Sexist or science? The debate about women and pull-ups
On January 1, the U.S. Marine Corps announced that it would delay implementing a new pull-up requirement for female recruits after finding that 55 percent wouldn’t be able to pass. The updated test would require everyone in boot camp training – male and female – to perform at least three pull-ups in a row as part of their yearly fitness test.
This announcement brought up a highly debated question: Should women be able to do pull-ups? In 2012, The New York Times sparked a mini-controversy after publishing an article that explained why women allegedly can’t perform this physical feat. The argument stems from a study in which researchers put 17 normal-weight women who couldn’t do a single overhand pull-up through a rigorous training program to increase their upper-body strength and lower their body fat. Although all the women did build muscle and shed pounds, only four out of the 17 women could perform a single pull-up at the end of the study.
The results aren’t all that surprising. Women tend to carry more body fat than men and have a harder time building lean muscle mass, which makes pull-ups more physically challenging. However, many women (and men!) can learn how to do a pull-up by training the right muscle groups. With dedicated training, you should be able to reap the benefits of this complete upper-body workout that only requires one piece of equipment.
If you haven’t tried this move since elementary school gym class, these modified pull-up styles will help you train your body to get that chin up and over the bar. All can be done by installing an at-home pull-up bar:
- Negative pull-ups: Stand on a chair or a box, then pull your chin up over the bar with an overhand grip and your palms facing out (this hand position is proper pull-up form). If you don’t have a prop handy, you can also ask a spotter to hoist you up. Then, as slowly as possible, lower yourself down until your arms are straight. Resisting your body weight on the way down helps build muscle strength.

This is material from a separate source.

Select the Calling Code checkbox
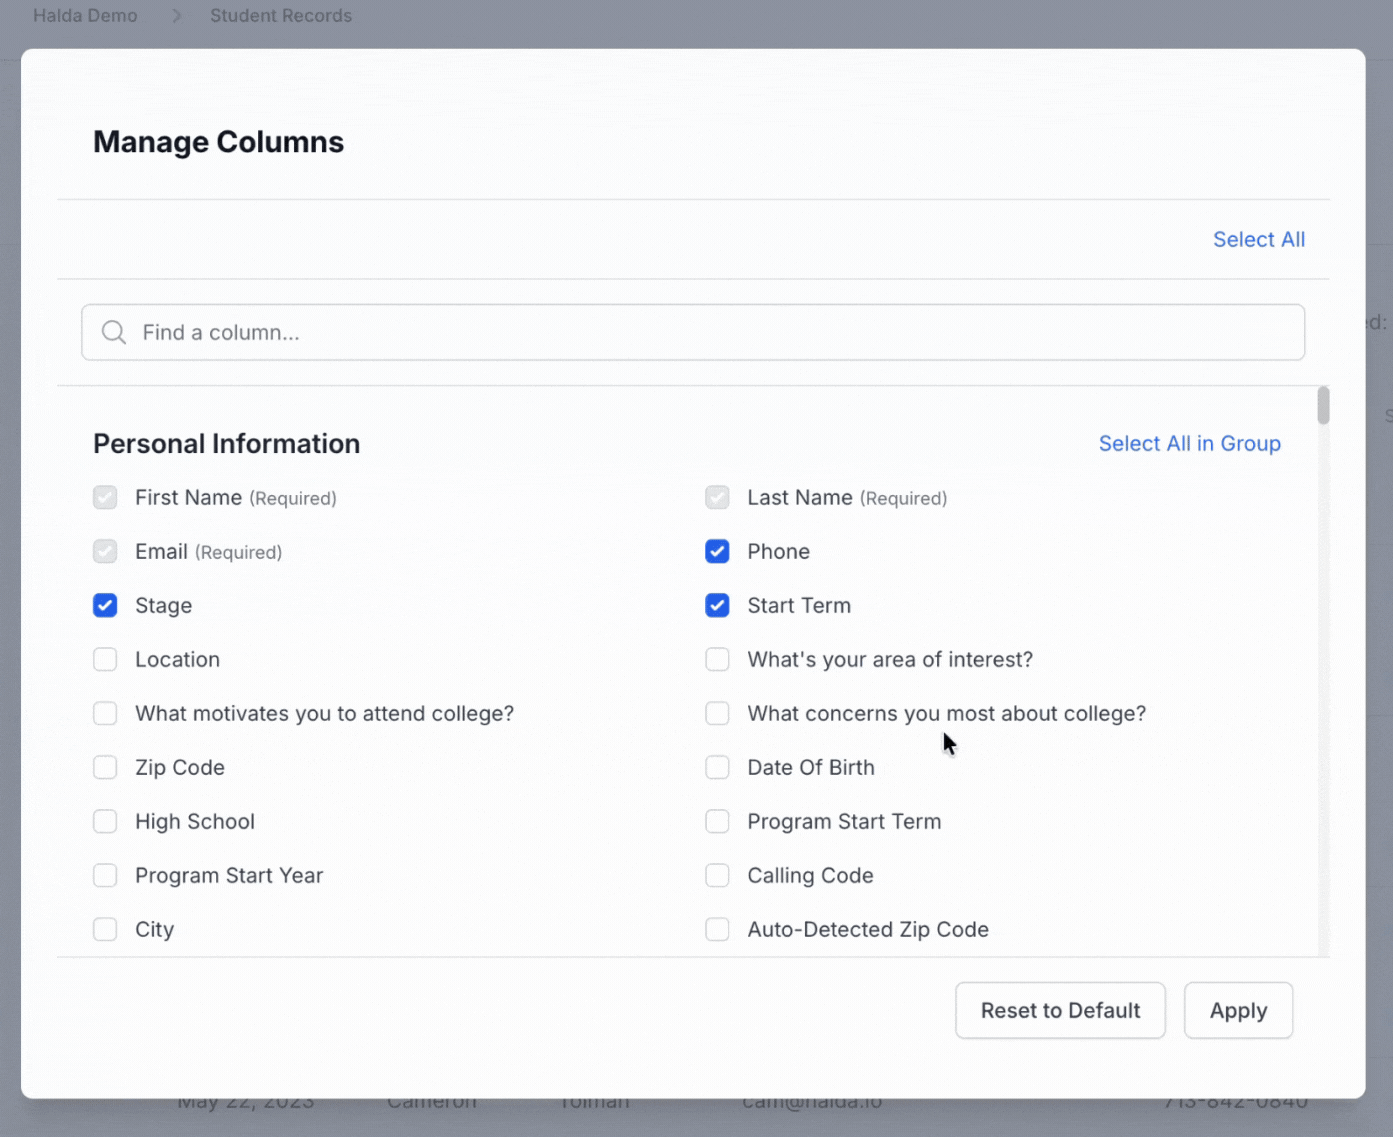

- Assisted pull-ups: Position your bar lower to the ground, and then sit underneath it. Grip the bar and pull yourself up. As you pull, you should be straightening your body until you’re lifting about 50 percent of your body weight. Keep your feet on the ground and knees slightly bent, and then lower yourself down until you’re back in seated position.

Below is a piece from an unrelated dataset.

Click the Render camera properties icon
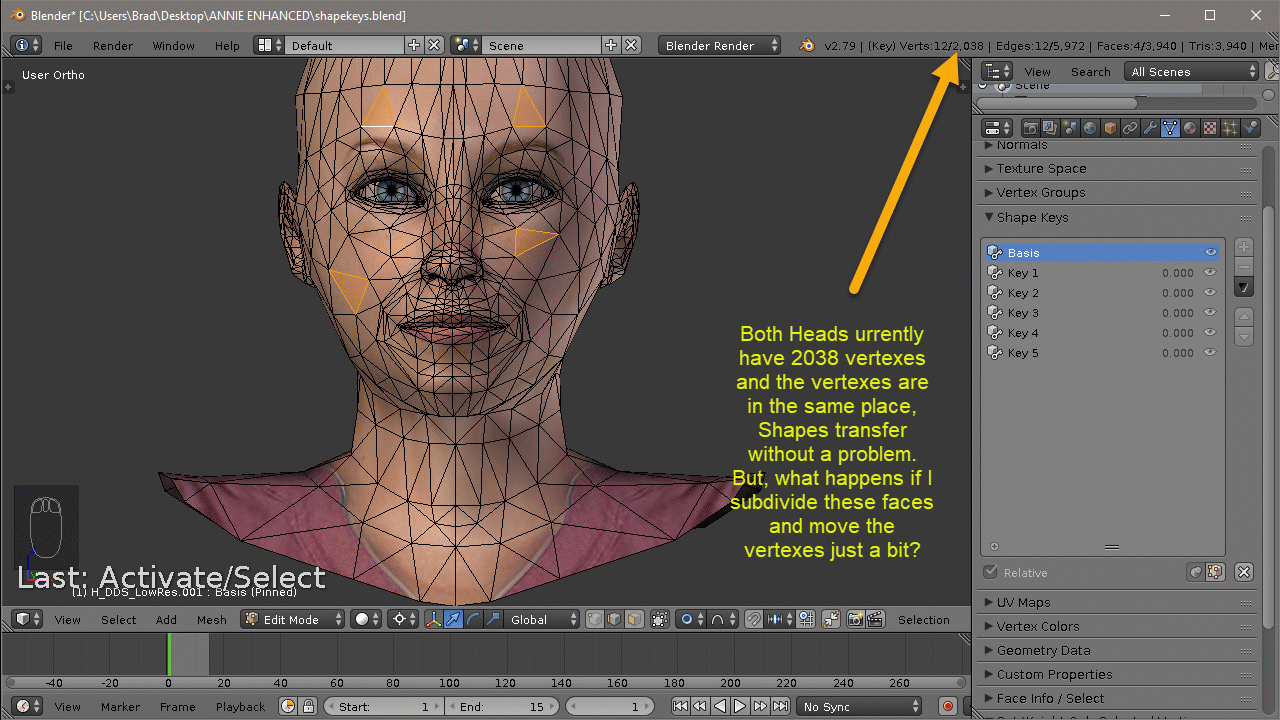 1029,128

- Resistance pull-ups: Loop a stretchy resistance band over the bar, step one foot into the loop and cross your feet, and then pull your chin up over the bar. As you build upper-body strength, choose bands with lower resistance so you’re depending less on the extra assistance. This is how all the CrossFitters become so good at pull-ups.
- Jumping pull-ups: Stand below the bar with your hands on it, and then jump up and pull at the same time to lift yourself over the bar. The momentum from the jump will help you lift your chin over the bar while practicing proper technique and building strength.